4- Mauvaise gestion de la maintenance
S’agissant des moteurs arrivés en fin potentiel, l’équipe dirigeante a
bel et bien été informée, dès sa prise de fonction en août 2016. De même que les butées d’utilisation des moteurs des deux B737 se situaient vers juin 2018 et qu’il fallait prendre des dispositions à l’avance pour leurs révisions, faute de quoi les deux avions allaient se retrouver au sol au même moment. Dommage, rien n’a été fait. Et depuis juin 2018, deux ans plus tard, les moteurs sont finalement arrivés en fin potentiel. Les deux avions n’ont volé depuis cette échéance que grâce à une dérogation spéciale de la Ccaa. Laquelle dérogation a expiré respectivement en décembre 2018 et février 2019. «Voilà donc quatre avions cloués au sol en attente de travaux majeurs. Et pour se défendre, la direction accuse le gouvernement de ne lui avoir pas donné des moyens nécessaires pour l’entretien de la flotte en prétextant que la maintenance des avions relève des investissements et que c’est à l’Etat de s’en occuper, ce qui est aberrant. Pourtant, non seulement il a reçu plus de subvention que ses prédécesseurs, en plus l’Etat a acquis les deux Boeing 737-700. Que fait-il donc de ses recettes ? Vivement qu’une mission de vérification et de contrôle se rende à Camair-Co pour faire la lumière sur cette gestion très originale», souligne un pilote dépité.

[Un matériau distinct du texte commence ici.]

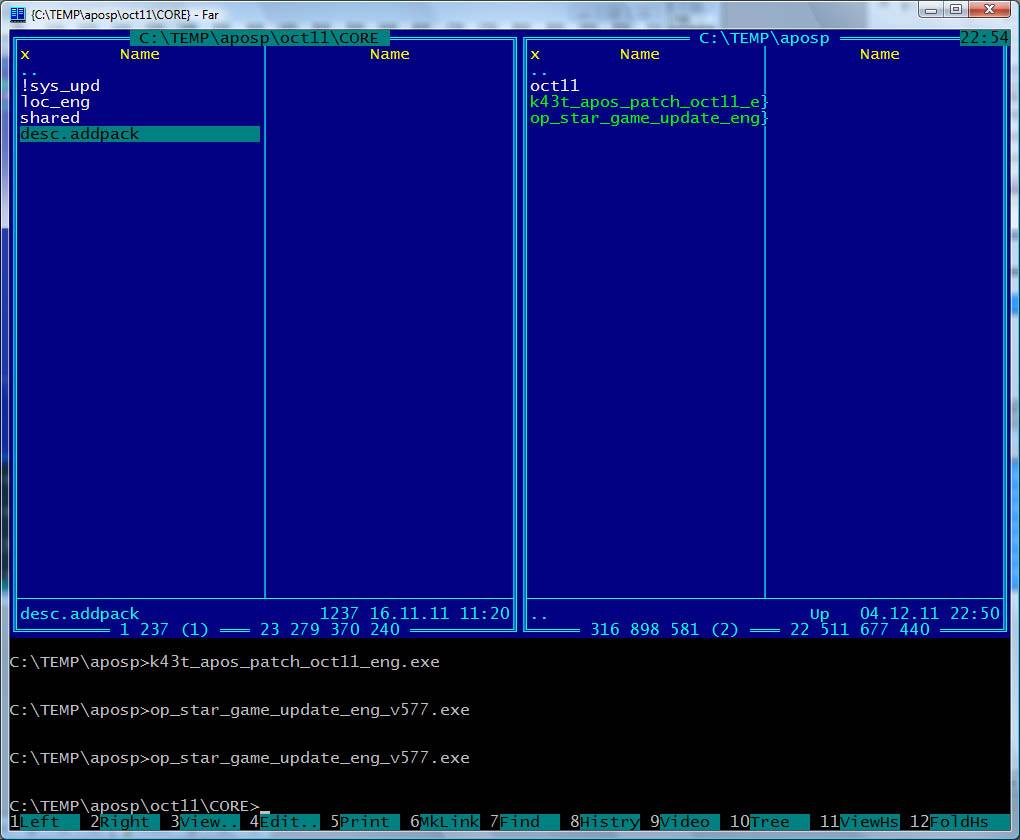Click the Far Manager title bar icon

tap(18, 14)
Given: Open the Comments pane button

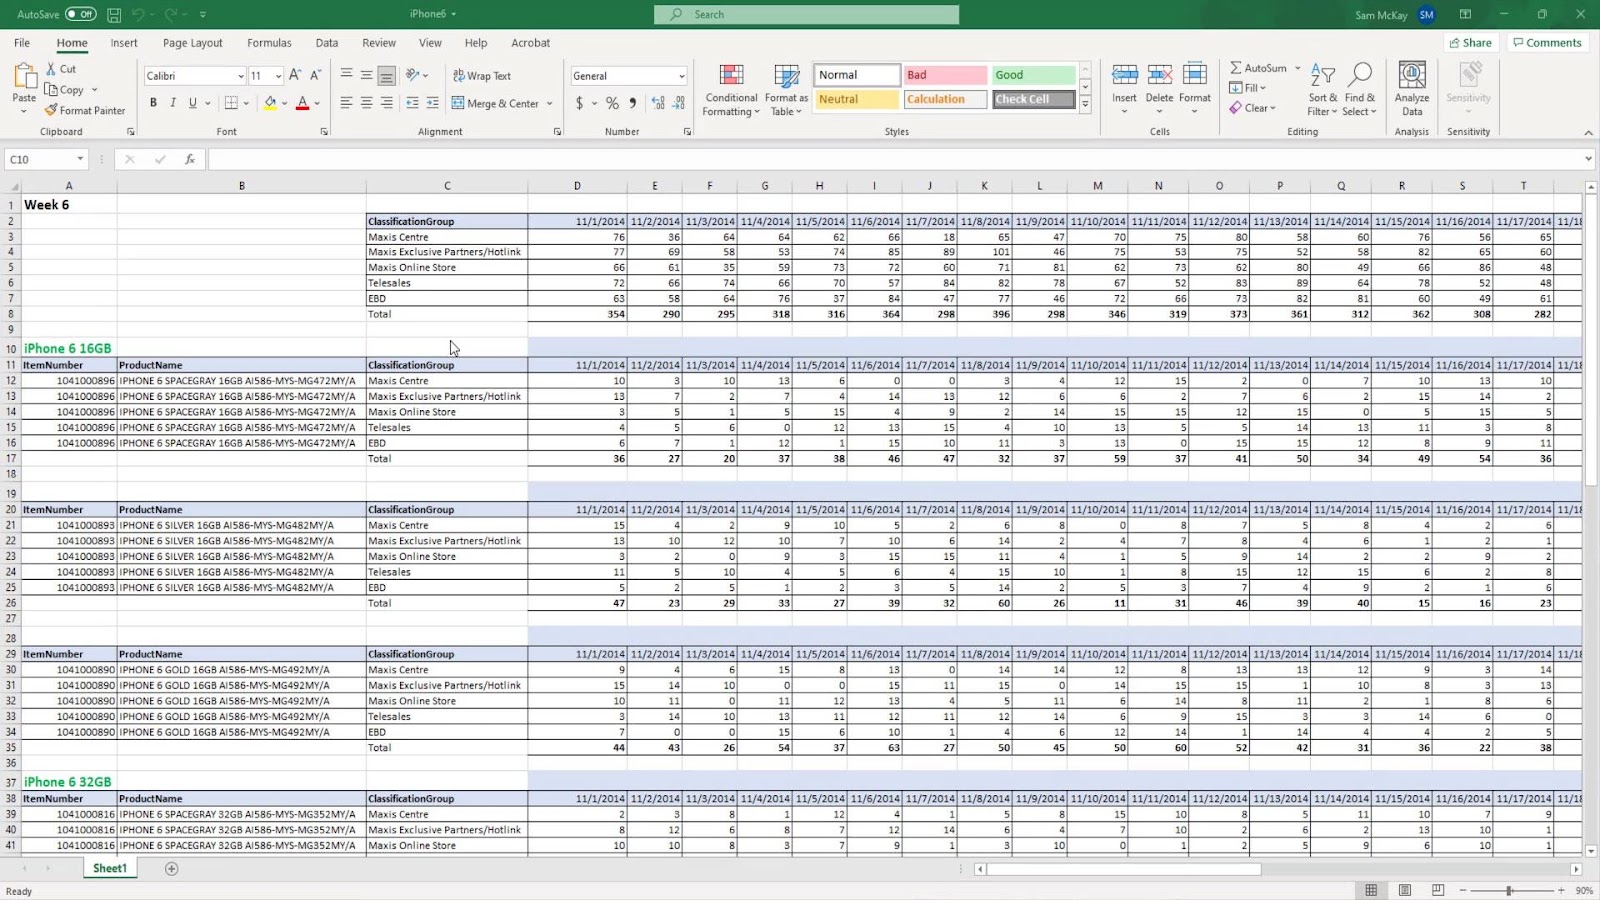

Les informations en notre possession indiquent que, courant novembre
2018, voyant venir les perturbations, le conseil d’administration a instruit l’actuel Dg de procéder rapidement à la location d’un avion de remplacement. Une résolution en bonne et due forme aurait même été prise à cet effet. De l’avis d’un cadre à la direction de l’exploitation, «nous ne sommes pas dupes. Le top management sait exactement ce qu’il fait, il veut que tout s’arrête, que les passagers se plaignent. Il a demandé aux syndicalistes d’organiser une grève pour demander au gouvernement de financer son programme, et aux pilotes de se rendre en groupe à Yaoundé pour soutenir sa requête. Sa stratégie est donc simple : pousser la compagnie à la paralysie et organiser des grèves dans le but de mettre le gouvernement dos au mur afin d’obtenir les 48 milliards de Fcfa qu’il réclame pour financer son soi-disant mécanisme de gestion pour relancer la compagnie.»
S’agissant justement de son fameux projet appelé «mécanisme de
gestion», il voudrait, nous a-t-on dit, vendre le Dja à 3,5 milliards de Fcfa, acheter un Boeing 777 âgé d’environ 20 ans, contraindre l’Etat à obliger les fonctionnaires à voyager exclusivement par Camair-Co, céder les droits de trafic du Cameroun à une compagnie étrangère pour exploiter la ligne de Paris à la place de Camair-Co contre des royalties, etc. Finalement, s’indigne un expert en aviation, «on ne comprend pas ce que fait la direction de Camair-Co. Son projet est aux antipodes du plan de relance Boeing qui prévoyait de faire de Camair-Co une compagnie aérienne de premier rang en Afrique. Un plan que le Dg peine à mettre en œuvre depuis plus de deux ans.»
Au sortir de ce voyage au cœur de notre compagnie aérienne nationale
où s’entrechoquent vérités et contrevérités sur ses performances, la quasi-totalité de la flotte clouée au sol, un climat social délétère, une tentative de chantage à l’encontre du gouvernement, une manipulation des employés dans le but de faire grève, des dérives flagrantes de gestion notamment par la fourniture des pièces détachées et la réparation de tous les avions par le même prestataire sans appel à la concurrence et bien d’autres, nous ne sommes pas loin d’une cessation brutale des activités de la compagnie. Il est grand temps qu’une mission d’audit se rende à la Camair-Co pour faire la lumière sur cette gestion peu ordinaire et démêler le vrai du faux.